▸ What you need to do: A single number is the expected answer: the count of lines in the records below that contain "computer".

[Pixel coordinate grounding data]

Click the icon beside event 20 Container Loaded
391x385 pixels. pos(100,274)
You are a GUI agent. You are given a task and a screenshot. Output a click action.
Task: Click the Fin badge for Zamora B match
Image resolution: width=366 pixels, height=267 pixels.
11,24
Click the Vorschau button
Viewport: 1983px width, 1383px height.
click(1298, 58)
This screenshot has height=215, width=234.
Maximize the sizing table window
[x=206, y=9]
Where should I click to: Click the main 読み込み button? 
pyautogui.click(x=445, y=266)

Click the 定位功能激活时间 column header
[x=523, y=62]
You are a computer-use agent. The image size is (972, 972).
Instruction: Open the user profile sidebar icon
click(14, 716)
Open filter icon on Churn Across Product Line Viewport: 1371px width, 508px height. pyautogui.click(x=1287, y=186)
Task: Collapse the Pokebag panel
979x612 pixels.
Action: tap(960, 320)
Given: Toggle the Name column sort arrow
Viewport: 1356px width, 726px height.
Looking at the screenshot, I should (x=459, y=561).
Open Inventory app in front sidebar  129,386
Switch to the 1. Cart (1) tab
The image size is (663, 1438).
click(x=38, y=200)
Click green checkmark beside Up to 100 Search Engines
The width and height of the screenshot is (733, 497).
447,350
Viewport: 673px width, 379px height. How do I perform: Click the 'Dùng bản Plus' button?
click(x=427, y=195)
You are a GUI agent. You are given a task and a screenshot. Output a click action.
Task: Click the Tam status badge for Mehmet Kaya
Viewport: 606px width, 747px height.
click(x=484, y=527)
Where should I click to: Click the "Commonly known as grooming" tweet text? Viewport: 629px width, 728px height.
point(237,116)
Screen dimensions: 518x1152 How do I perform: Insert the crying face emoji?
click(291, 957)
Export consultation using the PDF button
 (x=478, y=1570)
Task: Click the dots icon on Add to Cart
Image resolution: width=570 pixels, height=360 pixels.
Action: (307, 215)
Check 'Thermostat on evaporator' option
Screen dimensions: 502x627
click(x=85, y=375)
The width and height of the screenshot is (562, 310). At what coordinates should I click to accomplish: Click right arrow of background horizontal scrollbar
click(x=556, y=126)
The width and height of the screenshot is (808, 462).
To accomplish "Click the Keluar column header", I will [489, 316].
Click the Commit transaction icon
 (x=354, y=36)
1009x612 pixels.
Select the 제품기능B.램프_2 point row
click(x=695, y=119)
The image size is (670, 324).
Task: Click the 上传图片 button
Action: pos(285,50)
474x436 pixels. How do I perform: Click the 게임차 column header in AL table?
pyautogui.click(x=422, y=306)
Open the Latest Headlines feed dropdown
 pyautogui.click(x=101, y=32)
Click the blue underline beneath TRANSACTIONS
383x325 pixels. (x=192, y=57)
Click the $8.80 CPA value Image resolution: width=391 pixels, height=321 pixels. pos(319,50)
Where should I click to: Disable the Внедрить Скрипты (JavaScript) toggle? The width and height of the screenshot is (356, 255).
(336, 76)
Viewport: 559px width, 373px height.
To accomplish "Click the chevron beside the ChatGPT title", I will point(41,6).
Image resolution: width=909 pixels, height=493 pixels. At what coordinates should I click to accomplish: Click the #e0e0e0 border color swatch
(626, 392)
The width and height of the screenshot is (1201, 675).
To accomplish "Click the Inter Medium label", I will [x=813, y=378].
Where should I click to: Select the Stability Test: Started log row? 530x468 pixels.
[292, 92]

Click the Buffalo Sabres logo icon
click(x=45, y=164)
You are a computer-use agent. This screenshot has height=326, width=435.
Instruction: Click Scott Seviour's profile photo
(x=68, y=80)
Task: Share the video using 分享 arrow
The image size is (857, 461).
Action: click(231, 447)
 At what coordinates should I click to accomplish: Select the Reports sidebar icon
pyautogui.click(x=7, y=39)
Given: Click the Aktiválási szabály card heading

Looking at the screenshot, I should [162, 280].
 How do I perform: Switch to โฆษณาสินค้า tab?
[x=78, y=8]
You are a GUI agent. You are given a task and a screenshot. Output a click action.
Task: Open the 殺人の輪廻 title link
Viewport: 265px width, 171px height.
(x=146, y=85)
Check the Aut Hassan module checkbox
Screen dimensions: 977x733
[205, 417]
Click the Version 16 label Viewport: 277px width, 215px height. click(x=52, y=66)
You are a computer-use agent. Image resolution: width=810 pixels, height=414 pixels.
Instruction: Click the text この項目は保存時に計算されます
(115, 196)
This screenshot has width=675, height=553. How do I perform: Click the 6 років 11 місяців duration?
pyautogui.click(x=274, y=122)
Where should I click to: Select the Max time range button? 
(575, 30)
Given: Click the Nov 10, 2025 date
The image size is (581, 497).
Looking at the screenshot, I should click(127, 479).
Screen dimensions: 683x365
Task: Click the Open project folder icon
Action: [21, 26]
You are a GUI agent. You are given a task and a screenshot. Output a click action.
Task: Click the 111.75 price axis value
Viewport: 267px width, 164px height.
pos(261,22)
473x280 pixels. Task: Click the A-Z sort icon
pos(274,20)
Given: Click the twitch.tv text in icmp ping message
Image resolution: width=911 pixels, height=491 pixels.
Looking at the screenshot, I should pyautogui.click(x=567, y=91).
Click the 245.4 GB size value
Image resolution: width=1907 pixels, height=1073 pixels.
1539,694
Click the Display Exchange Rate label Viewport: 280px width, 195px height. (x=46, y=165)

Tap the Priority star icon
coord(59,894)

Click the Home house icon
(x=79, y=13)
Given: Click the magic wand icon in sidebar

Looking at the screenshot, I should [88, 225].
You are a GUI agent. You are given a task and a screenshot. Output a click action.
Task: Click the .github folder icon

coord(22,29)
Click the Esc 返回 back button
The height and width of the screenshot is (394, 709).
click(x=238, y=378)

▸ Answer area: 3